Traction is accomplished by attaching immobilizing devices either to the skin or to the skeleton. Depending upon this the traction is called skin traction and skeletal traction.
Skin traction is used in the treatment of conditions for which only a small amount of pull is required. It is often used for
- Immobilization of extremities after internal fixation of fractures
- For relief of muscle spasm in low back pain
- For immobilization of septic joints.
Elderly patients are not good candidates for skin attachment, because their skin is fragile and their circulation may already be impaired. Traction with skin attachment is mostly applied to the lower extremity, although it is occasionally indicated for traction to an upper extremity.

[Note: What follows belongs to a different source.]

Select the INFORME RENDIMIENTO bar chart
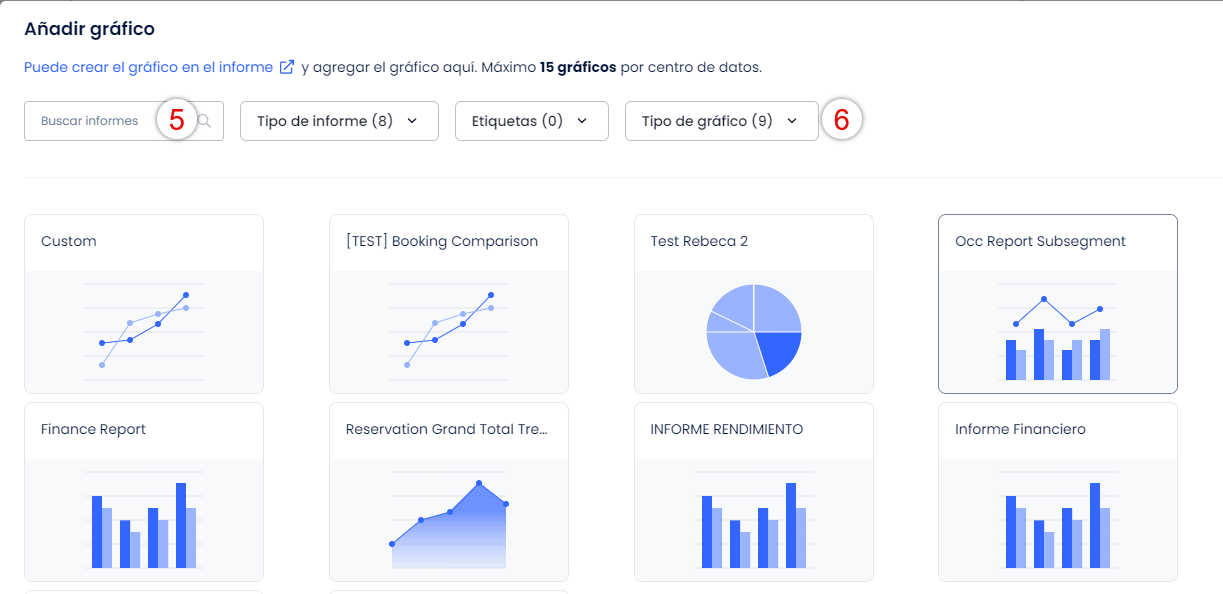This screenshot has width=1223, height=594. [x=754, y=520]
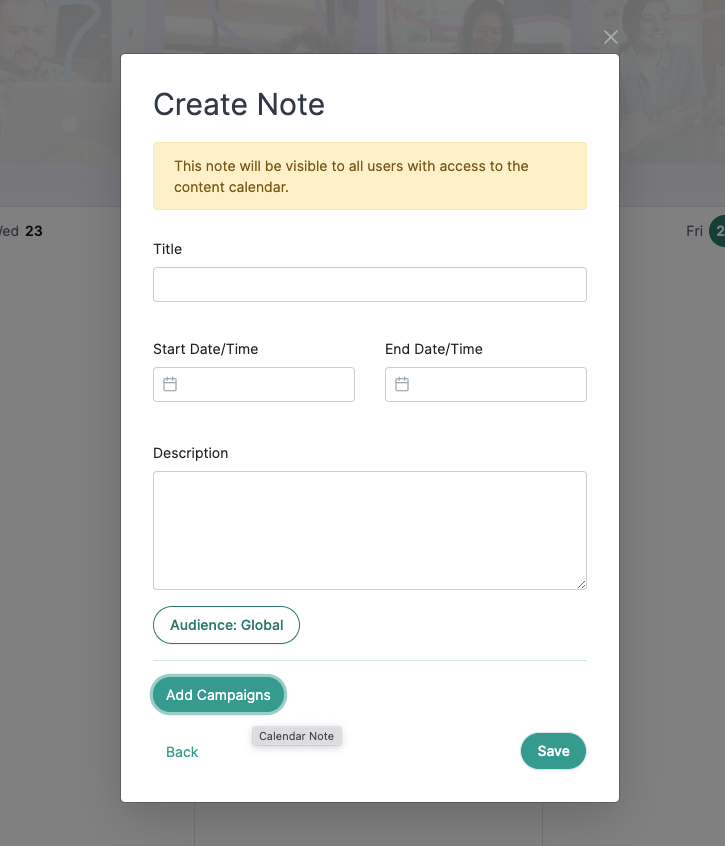Click the Calendar Note tooltip label
Screen dimensions: 725x846
(297, 736)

There are two kinds of skin tractions
Adhesive skin traction has been discontinued because the adhesive material used causes many complications.The maximum weight that can be attached with skin traction is 15lb or 6.5 kgs but should be individualized
The weights, typically weighing five to seven pounds, attach to the skin using tape, straps, or boots. They bring together the fractured bone or dislocated joint so that it may heal correctly.
In obstetrics, weights pull along the pelvic axis of a pregnant woman to facilitate delivery. In elastic traction, an elastic device exerts force on an injured limb.
Skin traction also refers to specialized practices, such as Dunlop’s traction, used on children when a fractured arm must maintain a flexed position to avoid circulatory and neurological problems. Buck’s skin traction stabilizes the knee, and reduces muscle spasm for knee injuries not involving fractures. In addition, splints, surgical collars, and corsets also may be used.
Skeletal traction requires pins, screws, or wires to be driven into the bone which allows to put traction directly on skeleton. Skelteal traction is used in cases where heavier traction is required or when skin traction is not appropriate for the body part needing treatment.
Weights used in skeletal traction generally range from 25–40 lbs (11–18 kg).
It is important to place the pins correctly . The pins must be clean to avoid infection. Damage may result if the alignment and weights are not carefully calibrated.
Skeletal traction is most commonly employed in lower limbs and is rarely employed for upper limb problems.